Supplied material:
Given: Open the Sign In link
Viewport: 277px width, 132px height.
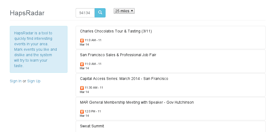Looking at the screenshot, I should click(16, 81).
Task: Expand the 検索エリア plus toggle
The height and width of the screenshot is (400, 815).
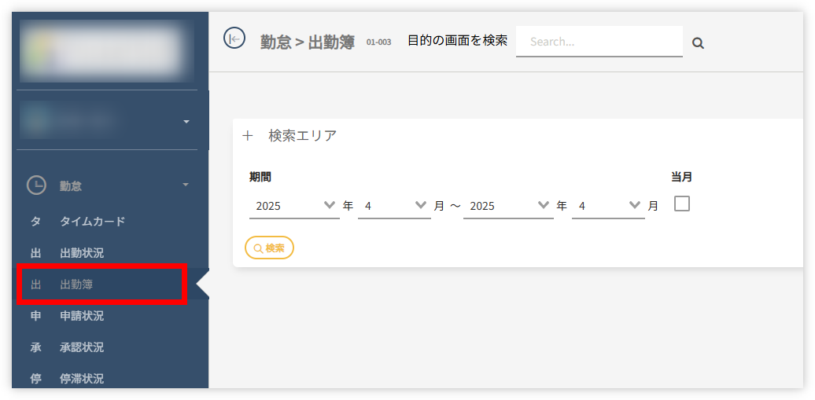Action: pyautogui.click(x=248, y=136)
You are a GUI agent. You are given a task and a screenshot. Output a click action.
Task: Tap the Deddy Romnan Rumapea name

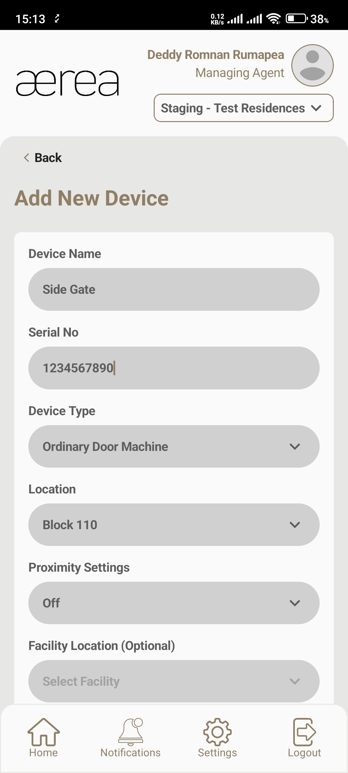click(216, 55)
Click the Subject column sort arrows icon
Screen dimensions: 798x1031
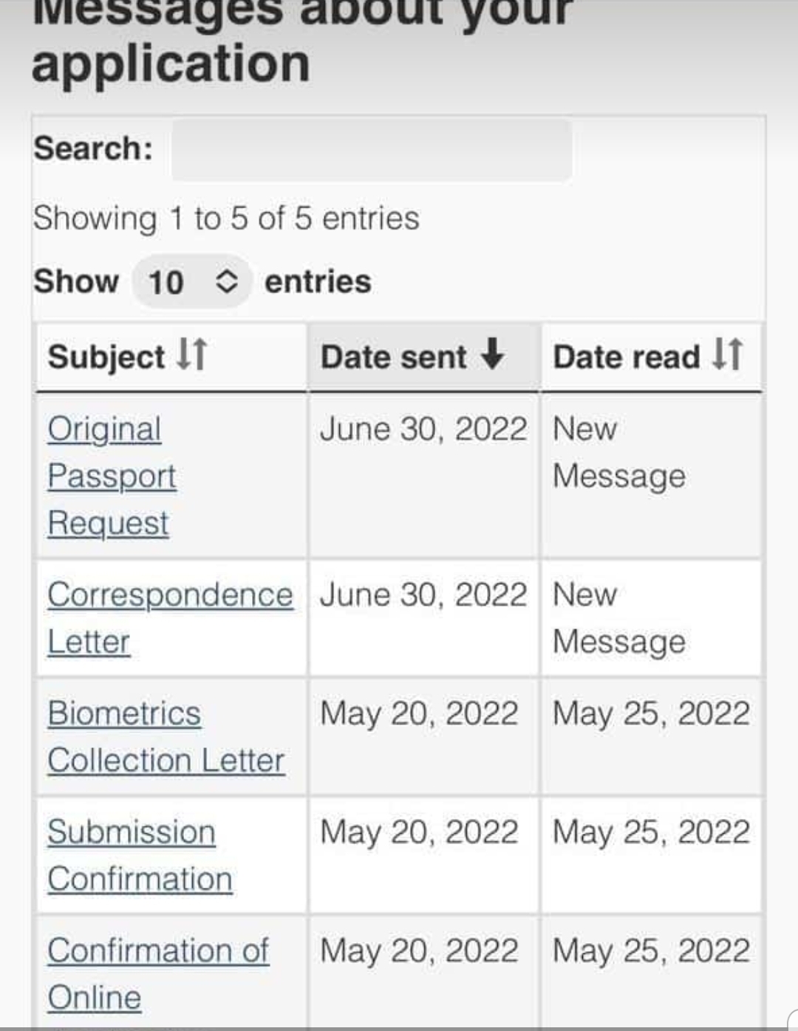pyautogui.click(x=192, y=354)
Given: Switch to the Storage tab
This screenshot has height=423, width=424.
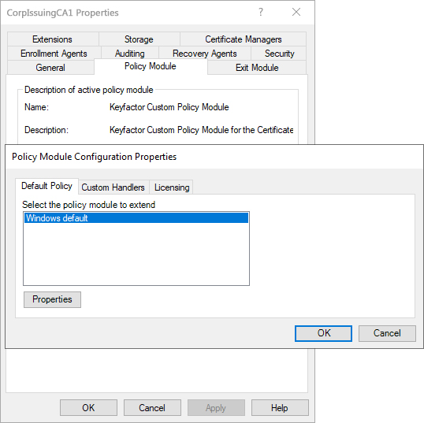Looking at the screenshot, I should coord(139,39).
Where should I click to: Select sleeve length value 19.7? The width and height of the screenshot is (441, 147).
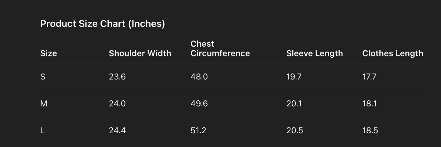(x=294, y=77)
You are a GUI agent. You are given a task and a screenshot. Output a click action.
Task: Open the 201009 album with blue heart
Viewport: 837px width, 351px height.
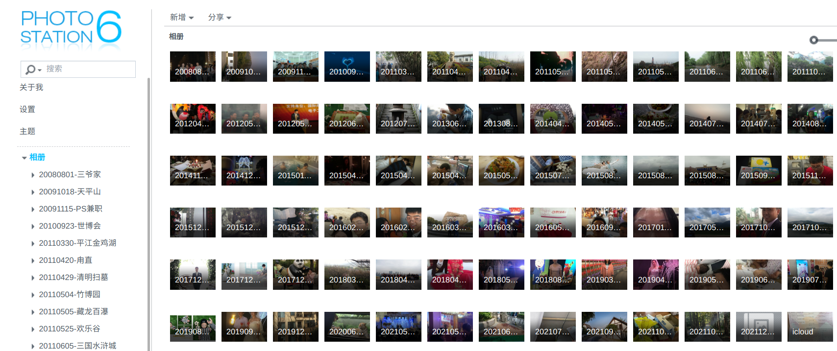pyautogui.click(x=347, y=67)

Your task: Identify every line of the listing that contains the string "Viewport", and copy each such line in full.

The reply:
Viewport: 277px width, 132px height.
Viewport: 837px width, 351px height.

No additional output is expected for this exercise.